Or I wrote short stories all about the insanely hot guy who took my breath away, the protector of small children and animals who found a kitten in the woods and rescued it from a fate worse than death, who later seduces the heroine by reading off the Thai food menu in his deliciously deep voice.
That guy still features as inspiration for some of my heroes. Witness the hot yoga teacher slash youth social worker with a crotchety kitten named Monjee. Swoon.
So in truth, I’ve always been an author; I just never published anything because I felt like it wasn’t good enough. My ideas weren’t good enough. It wasn’t finished. It was too trashy. Not trashy enough. Too whimsical and outlandish.
I had a million reasons why I couldn’t actually publish anything I wrote, and a million more reasons to say that while I dreamed of being published, it wasn’t a realistic job for a single mother to have. Couldn’t do it, because I had to play it safe and be a good provider for my daughter.
Being a good provider meant that I had to work three jobs, had to have no time for myself and even less for my daughter. Being a good provider meant stress, unhappiness, feelings of never moving forward toward my goals no matter how hard I worked.
Overcoming My Limitations
So how did I finally overcome all that to become an author? Fun story.
I was working job number four, part-time at a workshop that fabricated custom handmade draperies. The kind you see in fancy boardrooms or multi-million-dollar homes. It was fun and quiet, I didn’t have to interact with the public—very low stress.
The best part about it was that I was working with one of my best friends, and while we worked, we talked about everything under the sun.
One day, the topic of publishing came up, as my friend Shelda had published a book of erotic poetry called Sky Woman’s Daughter. Awesome read.
I mentioned all the unfinished stories I had in the wings that someday I would publish, and we talked about our dissatisfaction with the books we were reading: content, storyline, plots, etc.
Shelda must have had an epiphany, because she stopped working on these truly atrocious taupe linen drapes, looked at me quizzically, and asked me how many books a month I bought and read.
Embarrassed to give her a number, I said, “A lot.”
A lot, as in probably $200–300 worth of books every month.
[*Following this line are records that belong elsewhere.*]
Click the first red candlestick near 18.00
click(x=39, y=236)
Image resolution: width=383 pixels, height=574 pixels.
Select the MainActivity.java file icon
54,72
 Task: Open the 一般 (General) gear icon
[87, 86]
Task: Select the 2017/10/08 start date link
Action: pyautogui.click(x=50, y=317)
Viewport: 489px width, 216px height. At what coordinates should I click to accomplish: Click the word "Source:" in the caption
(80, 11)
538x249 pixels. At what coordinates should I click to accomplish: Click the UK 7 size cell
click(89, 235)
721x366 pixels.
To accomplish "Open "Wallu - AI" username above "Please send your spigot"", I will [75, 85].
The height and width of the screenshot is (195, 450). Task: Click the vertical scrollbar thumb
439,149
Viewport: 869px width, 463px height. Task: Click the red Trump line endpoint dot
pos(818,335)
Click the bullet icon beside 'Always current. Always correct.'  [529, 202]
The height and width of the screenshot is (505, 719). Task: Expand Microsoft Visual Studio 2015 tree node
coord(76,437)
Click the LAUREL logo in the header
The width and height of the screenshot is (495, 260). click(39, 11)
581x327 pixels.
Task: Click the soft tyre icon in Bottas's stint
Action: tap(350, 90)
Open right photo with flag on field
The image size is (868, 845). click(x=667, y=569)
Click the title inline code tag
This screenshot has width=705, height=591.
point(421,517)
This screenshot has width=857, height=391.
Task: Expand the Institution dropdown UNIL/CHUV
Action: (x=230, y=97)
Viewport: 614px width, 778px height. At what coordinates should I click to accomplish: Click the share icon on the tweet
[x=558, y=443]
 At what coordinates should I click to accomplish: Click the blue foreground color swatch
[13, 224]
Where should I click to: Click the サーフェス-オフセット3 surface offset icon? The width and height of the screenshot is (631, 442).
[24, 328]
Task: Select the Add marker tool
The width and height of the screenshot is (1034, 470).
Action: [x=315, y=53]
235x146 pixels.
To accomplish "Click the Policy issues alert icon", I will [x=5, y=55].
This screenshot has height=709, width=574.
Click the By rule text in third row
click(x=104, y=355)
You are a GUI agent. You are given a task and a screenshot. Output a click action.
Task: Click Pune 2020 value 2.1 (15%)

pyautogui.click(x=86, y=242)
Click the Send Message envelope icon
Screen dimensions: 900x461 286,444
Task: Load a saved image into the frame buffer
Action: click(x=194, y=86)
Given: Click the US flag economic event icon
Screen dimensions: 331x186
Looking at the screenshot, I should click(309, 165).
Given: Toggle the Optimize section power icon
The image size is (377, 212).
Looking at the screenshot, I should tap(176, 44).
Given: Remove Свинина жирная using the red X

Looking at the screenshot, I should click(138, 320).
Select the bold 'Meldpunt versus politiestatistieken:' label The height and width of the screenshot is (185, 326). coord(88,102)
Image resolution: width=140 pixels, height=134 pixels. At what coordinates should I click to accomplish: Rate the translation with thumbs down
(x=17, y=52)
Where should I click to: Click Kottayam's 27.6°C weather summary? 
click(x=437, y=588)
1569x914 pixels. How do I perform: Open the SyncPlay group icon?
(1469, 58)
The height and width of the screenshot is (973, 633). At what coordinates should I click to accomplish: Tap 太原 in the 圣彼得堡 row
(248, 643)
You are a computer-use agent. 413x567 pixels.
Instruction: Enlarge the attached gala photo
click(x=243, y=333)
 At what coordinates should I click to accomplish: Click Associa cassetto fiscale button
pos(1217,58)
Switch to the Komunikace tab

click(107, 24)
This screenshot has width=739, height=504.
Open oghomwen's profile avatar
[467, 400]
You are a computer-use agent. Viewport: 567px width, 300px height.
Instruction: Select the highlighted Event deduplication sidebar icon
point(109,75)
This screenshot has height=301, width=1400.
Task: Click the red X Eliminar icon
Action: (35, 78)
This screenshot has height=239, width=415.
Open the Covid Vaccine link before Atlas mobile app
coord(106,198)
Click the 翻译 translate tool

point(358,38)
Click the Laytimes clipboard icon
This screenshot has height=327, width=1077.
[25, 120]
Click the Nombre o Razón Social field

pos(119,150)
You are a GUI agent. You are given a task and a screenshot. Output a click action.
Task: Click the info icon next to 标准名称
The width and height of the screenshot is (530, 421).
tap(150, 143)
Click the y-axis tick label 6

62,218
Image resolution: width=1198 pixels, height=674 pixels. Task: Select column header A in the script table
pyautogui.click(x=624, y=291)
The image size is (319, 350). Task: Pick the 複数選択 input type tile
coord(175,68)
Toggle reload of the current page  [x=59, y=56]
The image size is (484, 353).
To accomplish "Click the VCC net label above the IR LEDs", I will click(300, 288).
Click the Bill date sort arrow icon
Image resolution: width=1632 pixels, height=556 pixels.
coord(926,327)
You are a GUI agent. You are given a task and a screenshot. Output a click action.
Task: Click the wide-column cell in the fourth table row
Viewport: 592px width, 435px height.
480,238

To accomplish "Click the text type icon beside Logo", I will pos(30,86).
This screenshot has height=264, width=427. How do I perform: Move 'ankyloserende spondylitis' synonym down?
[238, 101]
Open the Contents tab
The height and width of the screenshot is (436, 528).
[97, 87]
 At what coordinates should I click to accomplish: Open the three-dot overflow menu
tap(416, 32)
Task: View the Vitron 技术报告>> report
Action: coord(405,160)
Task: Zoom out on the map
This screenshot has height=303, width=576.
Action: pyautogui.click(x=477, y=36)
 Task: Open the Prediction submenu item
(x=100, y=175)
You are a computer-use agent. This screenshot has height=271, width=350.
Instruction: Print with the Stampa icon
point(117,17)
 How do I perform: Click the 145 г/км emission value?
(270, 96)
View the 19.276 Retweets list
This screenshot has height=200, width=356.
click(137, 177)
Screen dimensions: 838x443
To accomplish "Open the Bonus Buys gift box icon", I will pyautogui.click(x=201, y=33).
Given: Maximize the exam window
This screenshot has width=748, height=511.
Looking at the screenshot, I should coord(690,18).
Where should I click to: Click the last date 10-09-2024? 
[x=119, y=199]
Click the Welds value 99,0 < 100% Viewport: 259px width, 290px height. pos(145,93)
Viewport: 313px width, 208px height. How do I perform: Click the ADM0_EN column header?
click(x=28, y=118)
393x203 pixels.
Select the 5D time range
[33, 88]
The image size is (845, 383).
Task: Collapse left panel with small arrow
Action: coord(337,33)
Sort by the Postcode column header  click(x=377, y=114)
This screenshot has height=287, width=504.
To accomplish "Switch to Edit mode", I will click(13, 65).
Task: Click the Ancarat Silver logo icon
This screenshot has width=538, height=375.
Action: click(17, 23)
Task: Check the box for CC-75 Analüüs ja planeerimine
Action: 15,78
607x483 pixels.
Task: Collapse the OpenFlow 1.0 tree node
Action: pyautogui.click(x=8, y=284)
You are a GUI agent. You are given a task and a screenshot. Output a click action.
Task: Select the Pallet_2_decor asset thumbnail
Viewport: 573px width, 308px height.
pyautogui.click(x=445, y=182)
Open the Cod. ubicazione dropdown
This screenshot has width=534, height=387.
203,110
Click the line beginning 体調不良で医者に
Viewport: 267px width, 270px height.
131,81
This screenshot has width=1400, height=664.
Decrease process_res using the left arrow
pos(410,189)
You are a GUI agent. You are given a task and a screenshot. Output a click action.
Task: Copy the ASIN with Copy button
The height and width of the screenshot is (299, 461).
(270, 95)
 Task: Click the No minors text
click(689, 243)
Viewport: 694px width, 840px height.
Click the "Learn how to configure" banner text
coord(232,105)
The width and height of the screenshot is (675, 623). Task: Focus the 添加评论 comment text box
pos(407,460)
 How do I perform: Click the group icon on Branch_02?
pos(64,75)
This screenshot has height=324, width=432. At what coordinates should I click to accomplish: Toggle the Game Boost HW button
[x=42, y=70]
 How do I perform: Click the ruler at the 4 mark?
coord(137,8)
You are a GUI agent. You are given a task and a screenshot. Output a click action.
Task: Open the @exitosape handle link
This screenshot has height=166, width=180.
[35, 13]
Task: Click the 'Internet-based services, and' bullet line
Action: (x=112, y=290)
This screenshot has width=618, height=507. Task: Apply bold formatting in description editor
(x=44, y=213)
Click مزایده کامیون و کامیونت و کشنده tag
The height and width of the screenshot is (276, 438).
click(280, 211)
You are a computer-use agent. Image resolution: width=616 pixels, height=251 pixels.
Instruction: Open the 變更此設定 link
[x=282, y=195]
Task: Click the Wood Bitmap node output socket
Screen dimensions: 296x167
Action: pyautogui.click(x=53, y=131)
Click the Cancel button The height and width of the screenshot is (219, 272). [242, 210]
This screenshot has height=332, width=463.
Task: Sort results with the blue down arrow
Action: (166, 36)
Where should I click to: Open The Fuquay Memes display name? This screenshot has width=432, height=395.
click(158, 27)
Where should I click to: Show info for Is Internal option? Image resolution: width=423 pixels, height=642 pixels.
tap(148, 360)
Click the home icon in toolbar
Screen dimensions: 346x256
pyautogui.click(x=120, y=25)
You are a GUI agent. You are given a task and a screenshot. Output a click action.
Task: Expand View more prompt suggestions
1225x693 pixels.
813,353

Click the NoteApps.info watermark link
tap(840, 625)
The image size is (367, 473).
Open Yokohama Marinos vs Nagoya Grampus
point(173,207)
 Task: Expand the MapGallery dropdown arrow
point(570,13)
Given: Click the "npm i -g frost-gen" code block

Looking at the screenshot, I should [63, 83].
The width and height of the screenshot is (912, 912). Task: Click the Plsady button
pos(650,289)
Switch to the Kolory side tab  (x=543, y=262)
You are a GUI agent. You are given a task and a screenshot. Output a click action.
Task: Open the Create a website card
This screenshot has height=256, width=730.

“How many of those books do you think are comparable to or worse than what you’re writing?” Shelda asked.
I shrugged, struggling to cut a piece of insanely expensive chiffon in a straight line. “A good portion of them, probably.”
“What drew you to buy those titles?”
We discussed that further, and eventually, Shelda asked me this final question: “If you’re buying them, so are other people. Imagine you publish a book, even if it’s total crap, and five people a day buy your book: you would be making the same amount of money doing something you love, versus working four jobs you hate. Why wouldn’t you do it?”
With that, Shelda threw down some serious logic, and I had no rebuttal.
I thought about it for days, to the point of distraction, and then like a sign from the universe, a commencement speech Jim Carrey delivered popped up on my Facebook feed; everything he said in the space of five minutes was exactly the catalyst I needed to realize Shelda was on to something.
I had been wasting some serious time on the Hamster Wheel of Life with nothing to show for it but stress, exhaustion, and an enormous book collection.
Jim Carrey said, and I’m paraphrasing the parts that really hit home for me: “Fear is going to be a player in your life, but you get to decide how much. All there is are the decisions we make in this moment, and those decisions are made either in love or fear. So many of us choose our path out of fear disguised as practicality. But what we really want is something impossibly out of reach and ridiculous to expect, so we never dare to ask the universe for it.”
He went on to talk about how his father could have been a comedian, but he didn’t think that was possible for him, so he got a safe job as an accountant, and eventually was let go from that safe job.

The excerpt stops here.